Those GDP figures are not reflections of real wealth expansion or capital expansion. Its goverment spending. Why don't you just roll out all the impressive economic stats from the USSR. They would only be slightly less credible.

The New Deal increased employment? Yes, because everyone from shoe shine boys to out of work actors to construction workers found themselves on the government payroll. Good grief, don't you know that? Again, the USSR made the same boast although they, like FDR, failed to mention that engineers were now selling newspapers on the government's dime.
Let's see - the New Deal (where the government employed a lot of people and spent a lot of money) was a failure - but WWII (where the government employed EVEN MORE people and spent EVEN MORE money) was a success at ending the Depression? Sounds like the US government needed to get MORE involved during the Depression, not LESS.

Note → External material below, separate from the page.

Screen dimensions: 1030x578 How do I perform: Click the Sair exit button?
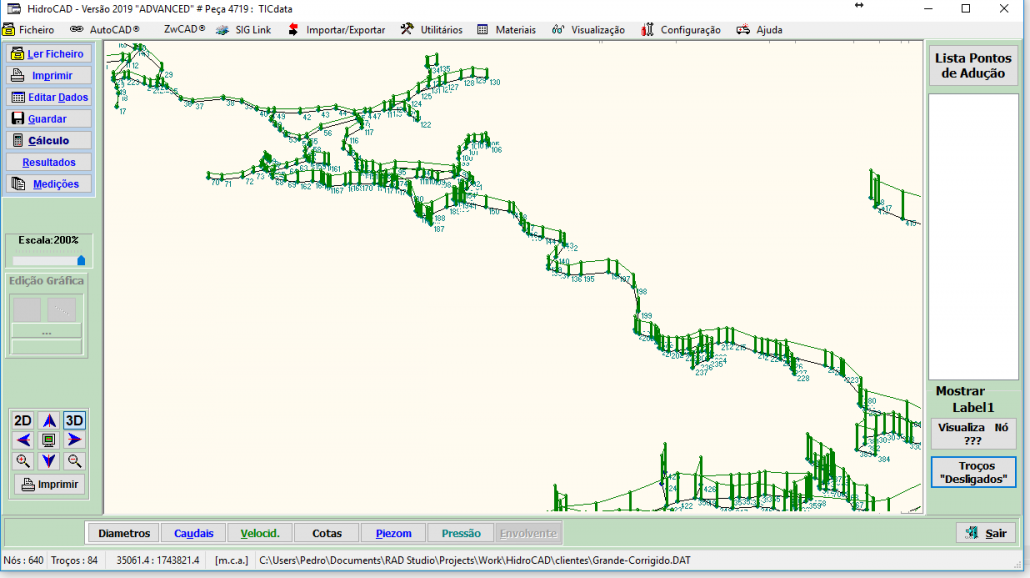coord(986,533)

Again, it amazes me that some people can continue to make the same silly illogical argument over and over again. These folks continue to belittle the "socialism" of the New Deal but laud the MASSIVE SOCIALISM of the WWII years????????

WWII - the period where for all intents and purposes the US government WAS the US economy - the time when there was virtually no civilian production at all, when there were NO trucks or cars produced for ANYONE other than the GOVERNMENT, when there were NO aircraft or ships produced for ANYONE other than the GOVERNMENT, when even the production of furniture was mostly gobbled up by GOVERNMENT orders, when massive housing projects were going up by the GOVERNMENT to house the thousands of new factory workers flooding into places like Seattle and Cleveland and Los Angeles to work in factories who were all producing products bought by the GOVERNMENT, when everything from gasoline to hamburger was rationed by the GOVERNMENT - is THAT they period you claim ended the Great Depression?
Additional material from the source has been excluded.